◆ Tasks:
**1.** Reproduce everything in the coaching interview below, from "A: She was not" down to "a special lady.".
**2.** Carry on the coaching interview below from its final line, writing what comes next.

◆ Selected excerpt:
= = = = =

A: I guess that's true. They had a basketball team and they played only local schools. In 1953, I was appointed as the athletic director. I had what I thought was a strong track and field program. Our kids were competing at the Drake Relays and in the national NAIA meet in 1952, so we were headed in the right direction. I initiated cross country and we were beating the University of Washington and all the local schools. I hired a guy who was a baseball nut and he started a baseball program, and we also started a wrestling program. We had our club track and field program for girls and women operative right alongside. Somewhat later I befriended a great gymnastics coach at the YMCA in downtown Seattle. His name was George Lewis and he was producing Olympic quality women's gymnasts and I invited him to join us. I met a guy one day while I was running along the canal building boats and he was a crew nut and he started our crew program. I guess it's fair to say that I was involved with starting the athletic program at Seattle Pacific.
Q: You are best known to many as the coach of National Track & Field Hall of Famer Doris Brown Heritage. What made her so special?
A: She was not the most talented or most naturally gifted athlete that I've worked with, but she certainly was the most tenacious. She just wouldn't give up. She always did one more than I asked her to do. She ran the men into the ground and she was a gentle spirit. She was initially more concerned about her compatriots on the starting line than she was about herself. I have a great picture of her standing in the international cross country race in Maryland and she has her hands clasped behind her back and I'm sure she's thinking, 'I hope you do well, but I hope I do better.' She was a special lady.
Q: You coached a number of Olympians during your career. How special is it to lead someone to those heights?
A: Well it's pretty special. I make no claims about having done so unless I worked at least two years with an athlete. I could name seven such persons that I had the privilege to work with all the way to the Olympic Games. I guess, in the coaching profession, if you get somebody to stand on the top of the podium at any level it is a pretty heady experience. But seeing your athletes in a USA uniform competing in an international competition is more than heady. It frequently has brought me to tears to see my athletes performing, competing at that level. I don't know what else I can say. It's a great, great personal thrill to even be associated with such people, but to know that you might've had a little part in their lives, helping them get there is a great, great satisfaction.
Q: What would you consider to be your greatest accomplishment in coaching?
A: I would have to go back to the fact that I played a significant role in creating opportunities for women to participate in sports. As I look back at my career spanning over 62 years now, I hold that as one of the top things that I've been permitted to do. Secondly, being able to associate with such a vast number of great, great human beings, both as athletes and as fellow coaches, I don't know how anybody could want any more from their life than that.
Q: What are you doing these days?

= = = = =

◆ Data extract:
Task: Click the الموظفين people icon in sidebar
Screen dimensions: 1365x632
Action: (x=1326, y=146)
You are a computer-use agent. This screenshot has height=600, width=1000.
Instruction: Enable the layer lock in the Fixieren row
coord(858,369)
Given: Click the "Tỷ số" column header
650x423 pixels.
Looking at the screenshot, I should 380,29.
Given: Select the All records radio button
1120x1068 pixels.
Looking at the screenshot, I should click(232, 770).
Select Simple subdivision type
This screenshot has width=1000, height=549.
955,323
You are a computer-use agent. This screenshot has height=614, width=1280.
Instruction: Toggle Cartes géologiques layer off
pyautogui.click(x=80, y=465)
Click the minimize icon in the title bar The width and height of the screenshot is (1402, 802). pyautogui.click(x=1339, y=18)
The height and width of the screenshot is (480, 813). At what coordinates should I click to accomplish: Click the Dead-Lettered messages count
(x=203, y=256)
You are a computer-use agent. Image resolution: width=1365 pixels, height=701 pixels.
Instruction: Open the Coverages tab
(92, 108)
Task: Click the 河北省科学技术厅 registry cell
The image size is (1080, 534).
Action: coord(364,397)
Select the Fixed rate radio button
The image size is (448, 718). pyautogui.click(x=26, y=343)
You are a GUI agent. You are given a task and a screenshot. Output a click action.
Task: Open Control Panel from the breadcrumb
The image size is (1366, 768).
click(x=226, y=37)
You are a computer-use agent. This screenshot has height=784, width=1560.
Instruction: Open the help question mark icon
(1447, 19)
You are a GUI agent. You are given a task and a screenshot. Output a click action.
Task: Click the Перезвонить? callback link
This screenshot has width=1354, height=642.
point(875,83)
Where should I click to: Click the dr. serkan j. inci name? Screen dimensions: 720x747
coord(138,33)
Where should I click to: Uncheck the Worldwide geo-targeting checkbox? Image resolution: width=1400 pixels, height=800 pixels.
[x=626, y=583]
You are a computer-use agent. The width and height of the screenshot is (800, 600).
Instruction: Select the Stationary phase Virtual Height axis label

= = = = =

◆ Solved tasks:
**1.**
A: She was not the most talented or most naturally gifted athlete that I've worked with, but she certainly was the most tenacious. She just wouldn't give up. She always did one more than I asked her to do. She ran the men into the ground and she was a gentle spirit. She was initially more concerned about her compatriots on the starting line than she was about herself. I have a great picture of her standing in the international cross country race in Maryland and she has her hands clasped behind her back and I'm sure she's thinking, 'I hope you do well, but I hope I do better.' She was a special lady.

**2.**
A: I'm coaching at a high school. When we moved to Hawaii, my wife is a purser for Delta Airlines and she was moved, so I had to resign my position at Seattle Pacific in 1999. We arrived here and discovered that the local high school was looking for a track coach, and so I volunteered before actually being hired. I've coached their cross country and track teams for the last 10 years. I also spend three to four hours a day trying to write and I have a yard that needs lots of attention. I build rock walls and pour cement sidewalks. My life is as full as it possibly can be.
Andre Phillips
Q: What's it like to be a Hall of Famer?
A: For me it's humbling and I'm very honored to be in the company of all the 400m hurdlers and all the people that have been inducted prior to me getting in there. Also for me, I knew since about 1976 when Edwin Moses won in Montreal that I really wanted to be a hurdler. So that in itself is awesome. It's great.
Q: How did you first get involved in track and field?
A: I was in eighth grade and I watched my older brother run in high school as a sophomore. I think he ran the 400 meters and that's when I became interested in track and field. Also at that time growing up I was one of ten kids, so there wasn't a lot of money to play organized sports, whether it be PAL football, baseball or any of those other sports. In track and field all I needed to do was just run - have tennis shoes and just run, so it was an easy sport for me to get in to without having to pay.
Q: What do you remember most about your high school career?
A: It worked out well. I started out as a high jumper and then I started running the hurdles, pretty much after seeing Edwin. I ended up winning the high school state meet my senior year and becoming an all-American, so I thought it went well. My junior and senior years were two great years.
Q: Why did you choose to attend UCLA?
A: I knew when I was 11 that I wanted to go to UCLA. I didn't know why or how. I remember Kareem Abdul-Jabbar playing in a game, and at that time he was Lew Alcindor, and I knew back then that I wanted to go to UCLA. When the opportunity arose I jumped on it. I went to a community college for two years, and then I went to UCLA my junior and senior years. My junior year wasn't as satisfying as I would've liked, but my senior year I won the NCAAs and broke the UCLA school record a couple times, and that was a good year for me.
Q: What was it about Edwin Moses that inspired you?
A: The fact that he won with class. I never heard him gloat or brag or turn around and look at us or put his hands up. I remember many times he was way ahead of the field and I always thought that was very classy. The other thing is that he revolutionized that event with his stride pattern, his long legs and the way he ran. He made that event more glamorous and exciting to get in to and I think that's the reason why it is the way it is today.
Q: At the 1988 Olympic Games you beat Moses for the only time in his career. What was that like for you?
A: When I came across the line and realized that I'd won, I automatically didn't think that I won the gold, it was I finally won one against Edwin. That was my initial thought. Winning the gold was the secondary thought. To me he's one of the greatest athletes - period - of all time.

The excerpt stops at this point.